WORK ORDER>
Go through the listing below and list every line with "answer".

DATA IN THIS EXERCISE>
-=-=-
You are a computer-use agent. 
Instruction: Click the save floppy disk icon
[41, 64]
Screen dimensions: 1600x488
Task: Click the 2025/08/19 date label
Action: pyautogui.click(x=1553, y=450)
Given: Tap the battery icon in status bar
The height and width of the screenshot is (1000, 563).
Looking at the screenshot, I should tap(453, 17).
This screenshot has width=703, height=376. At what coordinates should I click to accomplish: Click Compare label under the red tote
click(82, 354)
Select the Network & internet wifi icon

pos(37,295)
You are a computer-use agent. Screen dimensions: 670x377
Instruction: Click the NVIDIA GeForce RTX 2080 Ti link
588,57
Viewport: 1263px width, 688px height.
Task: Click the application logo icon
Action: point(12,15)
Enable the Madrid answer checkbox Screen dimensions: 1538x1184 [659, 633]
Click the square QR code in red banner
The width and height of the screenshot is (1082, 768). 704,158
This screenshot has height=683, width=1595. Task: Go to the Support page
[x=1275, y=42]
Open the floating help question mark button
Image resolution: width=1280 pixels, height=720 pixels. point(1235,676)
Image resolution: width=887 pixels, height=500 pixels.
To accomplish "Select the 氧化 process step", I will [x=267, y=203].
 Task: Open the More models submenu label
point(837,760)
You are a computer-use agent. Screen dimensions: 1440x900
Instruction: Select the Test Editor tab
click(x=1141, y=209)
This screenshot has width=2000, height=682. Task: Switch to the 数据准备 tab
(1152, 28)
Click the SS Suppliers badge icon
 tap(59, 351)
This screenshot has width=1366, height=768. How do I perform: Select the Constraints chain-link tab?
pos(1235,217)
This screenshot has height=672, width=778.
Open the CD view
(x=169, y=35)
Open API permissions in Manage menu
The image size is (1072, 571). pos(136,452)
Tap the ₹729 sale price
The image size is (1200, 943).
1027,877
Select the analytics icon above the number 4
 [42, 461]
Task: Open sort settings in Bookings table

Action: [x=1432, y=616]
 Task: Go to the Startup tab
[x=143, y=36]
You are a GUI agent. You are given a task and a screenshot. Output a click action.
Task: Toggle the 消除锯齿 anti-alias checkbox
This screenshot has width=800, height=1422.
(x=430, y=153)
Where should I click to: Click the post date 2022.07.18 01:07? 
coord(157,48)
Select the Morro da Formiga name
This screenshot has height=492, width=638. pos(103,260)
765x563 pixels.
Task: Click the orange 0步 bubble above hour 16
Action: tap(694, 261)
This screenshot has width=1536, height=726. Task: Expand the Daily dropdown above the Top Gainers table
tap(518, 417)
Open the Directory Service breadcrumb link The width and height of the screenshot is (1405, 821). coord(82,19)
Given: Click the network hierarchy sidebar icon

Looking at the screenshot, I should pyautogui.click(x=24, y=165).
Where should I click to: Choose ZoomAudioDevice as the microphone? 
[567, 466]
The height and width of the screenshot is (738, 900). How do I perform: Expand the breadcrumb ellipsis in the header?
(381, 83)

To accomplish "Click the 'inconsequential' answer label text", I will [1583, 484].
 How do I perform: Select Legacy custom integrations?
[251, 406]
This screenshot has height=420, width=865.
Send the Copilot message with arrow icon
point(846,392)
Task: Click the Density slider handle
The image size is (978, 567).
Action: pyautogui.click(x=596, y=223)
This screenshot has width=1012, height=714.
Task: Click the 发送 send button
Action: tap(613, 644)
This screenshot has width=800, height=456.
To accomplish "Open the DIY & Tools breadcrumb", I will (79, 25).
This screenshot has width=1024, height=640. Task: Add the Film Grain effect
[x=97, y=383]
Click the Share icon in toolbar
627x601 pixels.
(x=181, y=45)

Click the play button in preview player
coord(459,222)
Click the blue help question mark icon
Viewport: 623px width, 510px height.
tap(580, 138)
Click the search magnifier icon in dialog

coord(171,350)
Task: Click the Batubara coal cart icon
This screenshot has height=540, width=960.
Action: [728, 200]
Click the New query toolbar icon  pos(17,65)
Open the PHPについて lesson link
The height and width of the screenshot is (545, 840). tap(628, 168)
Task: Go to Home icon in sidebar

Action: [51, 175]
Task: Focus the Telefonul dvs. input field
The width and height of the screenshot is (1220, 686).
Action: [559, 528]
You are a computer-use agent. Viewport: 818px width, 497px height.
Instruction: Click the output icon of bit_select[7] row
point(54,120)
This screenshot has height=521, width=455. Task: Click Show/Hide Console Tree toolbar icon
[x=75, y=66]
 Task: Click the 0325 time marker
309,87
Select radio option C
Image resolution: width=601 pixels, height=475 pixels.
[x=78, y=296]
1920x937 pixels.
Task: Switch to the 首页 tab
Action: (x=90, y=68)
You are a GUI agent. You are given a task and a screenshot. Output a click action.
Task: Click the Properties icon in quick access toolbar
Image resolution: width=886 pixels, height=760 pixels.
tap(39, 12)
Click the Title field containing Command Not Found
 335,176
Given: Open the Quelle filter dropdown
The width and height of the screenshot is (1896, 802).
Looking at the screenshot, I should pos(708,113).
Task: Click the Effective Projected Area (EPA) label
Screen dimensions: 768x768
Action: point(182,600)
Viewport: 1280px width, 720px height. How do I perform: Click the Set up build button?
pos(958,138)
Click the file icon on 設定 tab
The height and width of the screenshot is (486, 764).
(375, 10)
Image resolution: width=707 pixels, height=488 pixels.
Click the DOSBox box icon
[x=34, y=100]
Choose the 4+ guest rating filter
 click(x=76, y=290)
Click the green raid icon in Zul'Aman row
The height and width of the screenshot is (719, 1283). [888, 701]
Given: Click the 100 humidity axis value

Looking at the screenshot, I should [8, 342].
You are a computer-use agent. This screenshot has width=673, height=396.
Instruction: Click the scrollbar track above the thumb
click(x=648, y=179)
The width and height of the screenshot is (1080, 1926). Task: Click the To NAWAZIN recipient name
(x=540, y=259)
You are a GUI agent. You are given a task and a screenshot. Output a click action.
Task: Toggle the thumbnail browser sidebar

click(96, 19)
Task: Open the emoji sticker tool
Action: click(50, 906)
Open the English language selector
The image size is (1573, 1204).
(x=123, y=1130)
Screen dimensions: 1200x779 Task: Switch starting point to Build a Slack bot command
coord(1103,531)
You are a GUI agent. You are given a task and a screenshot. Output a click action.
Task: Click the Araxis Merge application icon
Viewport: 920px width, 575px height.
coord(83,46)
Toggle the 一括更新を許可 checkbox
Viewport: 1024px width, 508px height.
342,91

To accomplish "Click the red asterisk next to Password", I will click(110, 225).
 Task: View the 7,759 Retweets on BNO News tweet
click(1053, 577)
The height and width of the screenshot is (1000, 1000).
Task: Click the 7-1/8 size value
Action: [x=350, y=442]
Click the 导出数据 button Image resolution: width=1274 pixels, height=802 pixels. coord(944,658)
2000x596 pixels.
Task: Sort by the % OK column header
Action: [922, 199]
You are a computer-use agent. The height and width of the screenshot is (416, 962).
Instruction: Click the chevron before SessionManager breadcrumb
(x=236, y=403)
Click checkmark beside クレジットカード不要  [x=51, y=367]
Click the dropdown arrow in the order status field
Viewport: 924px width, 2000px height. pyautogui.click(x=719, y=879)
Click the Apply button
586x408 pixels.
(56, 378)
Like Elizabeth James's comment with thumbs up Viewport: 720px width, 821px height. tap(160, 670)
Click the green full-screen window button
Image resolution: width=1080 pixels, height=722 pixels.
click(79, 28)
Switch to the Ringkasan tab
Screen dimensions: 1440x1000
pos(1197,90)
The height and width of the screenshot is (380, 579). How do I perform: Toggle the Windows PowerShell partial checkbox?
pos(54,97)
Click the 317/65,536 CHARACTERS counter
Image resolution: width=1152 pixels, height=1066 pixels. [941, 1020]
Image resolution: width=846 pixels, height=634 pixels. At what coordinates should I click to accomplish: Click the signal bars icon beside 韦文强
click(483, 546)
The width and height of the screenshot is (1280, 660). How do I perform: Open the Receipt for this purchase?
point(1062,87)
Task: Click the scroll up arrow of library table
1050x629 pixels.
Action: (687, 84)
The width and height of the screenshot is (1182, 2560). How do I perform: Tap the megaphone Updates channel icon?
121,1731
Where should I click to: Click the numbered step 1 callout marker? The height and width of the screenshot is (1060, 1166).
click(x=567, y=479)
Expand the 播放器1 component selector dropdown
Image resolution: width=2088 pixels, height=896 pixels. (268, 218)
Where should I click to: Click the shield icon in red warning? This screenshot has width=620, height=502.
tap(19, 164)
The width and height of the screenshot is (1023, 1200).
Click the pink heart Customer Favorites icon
-=-=-
OUTPUT OF THE EXERCISE>
Enable the Madrid answer checkbox Screen dimensions: 1538x1184 [659, 633]
To accomplish "Click the 'inconsequential' answer label text", I will [1583, 484].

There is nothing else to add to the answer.